With the increasing trend of delayed childbearing, the decline in oocyte quality associated with advanced maternal age has emerged as a pressing concern. However, the mechanism remains unclear, and effective strategies for improvement are currently lacking. Previously, we reported that the downregulation of the mevalonate pathway in aged granulosa cells (GCs) contributed to meiotic defects in oocytes, which may implicate farnesyl pyrophosphate-mediated protein farnesylation. Nevertheless, the role of farnesylation in ovarian aging and its impact on oocytes requires further investigation. In this study, using cumulus-oocyte complexes (COCs) from young and aged female mice, we observed impaired cumulus expansion and concurrent meiotic defects during aged oocyte maturation, accompanied by significantly reduced protein farnesylation in aged GCs.
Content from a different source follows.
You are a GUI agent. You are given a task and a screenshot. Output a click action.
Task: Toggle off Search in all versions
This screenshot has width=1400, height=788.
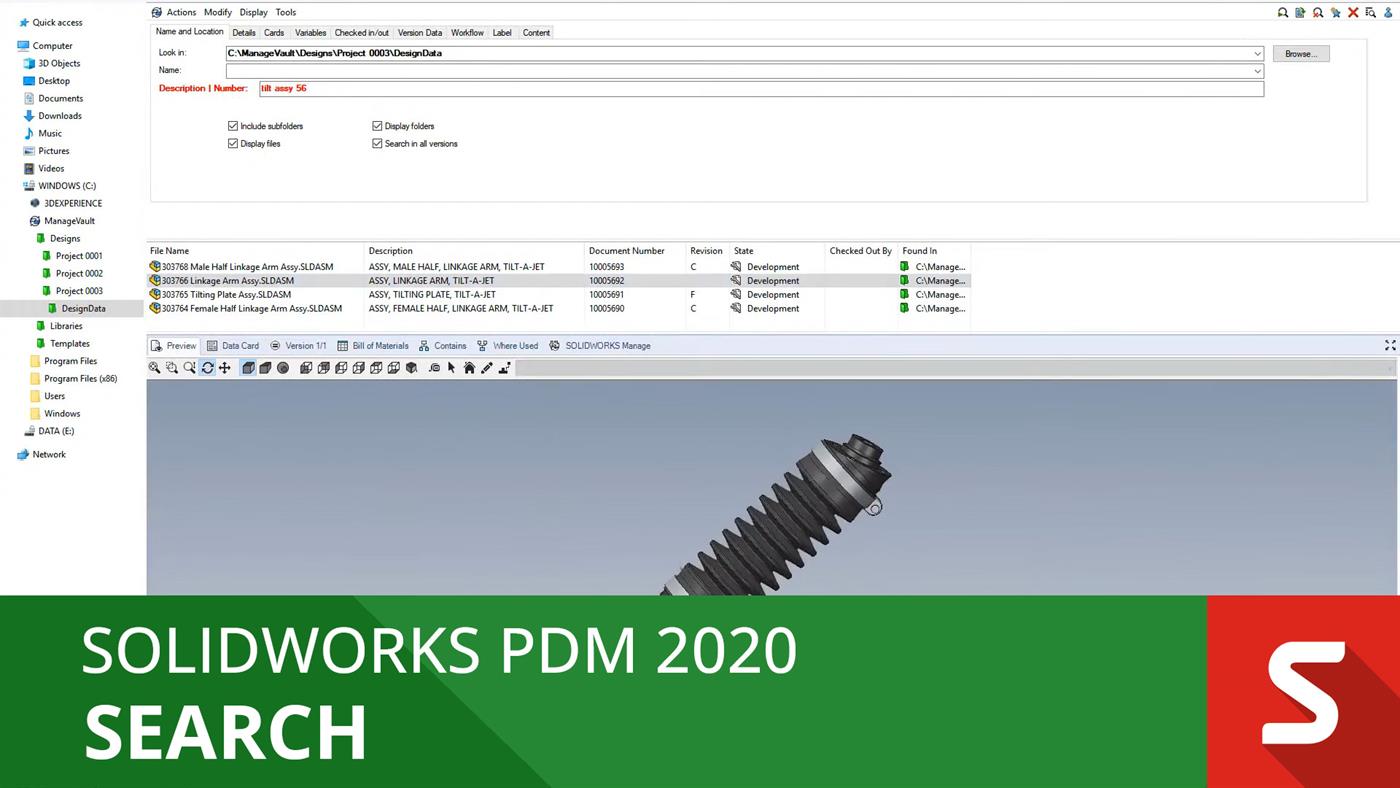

Furthermore, inhibiting farnesylation with FTI-277 in young COCs recapitulated the aging phenotype, disrupting cumulus expansion and inducing meiotic defects similar to those in aged COCs. Conversely, restoring farnesylation via farnesol supplementation effectively ameliorated these deficits in both aged COCs (in vitro) and aged mice (in vivo). Proteomic analysis and experimental validation identified prostaglandin E2 synthase 2 (PTGES2) as a farnesylated protein. Mechanistically, age-related decline in PTGES2 farnesylation in GCs reduces its endoplasmic reticulum localization and impairs prostaglandin E2 (PGE2) production, thereby compromising PGE2-dependent cumulus expansion and oocyte maturation. Collectively, our findings highlight the detrimental effects of decreased farnesylation in aged GCs on oocyte quality and propose a potential therapeutic strategy for improving the developmental competence of aged oocytes.

PTGES2; cumulus expansion; farnesylation; oocyte maturation; ovarian aging.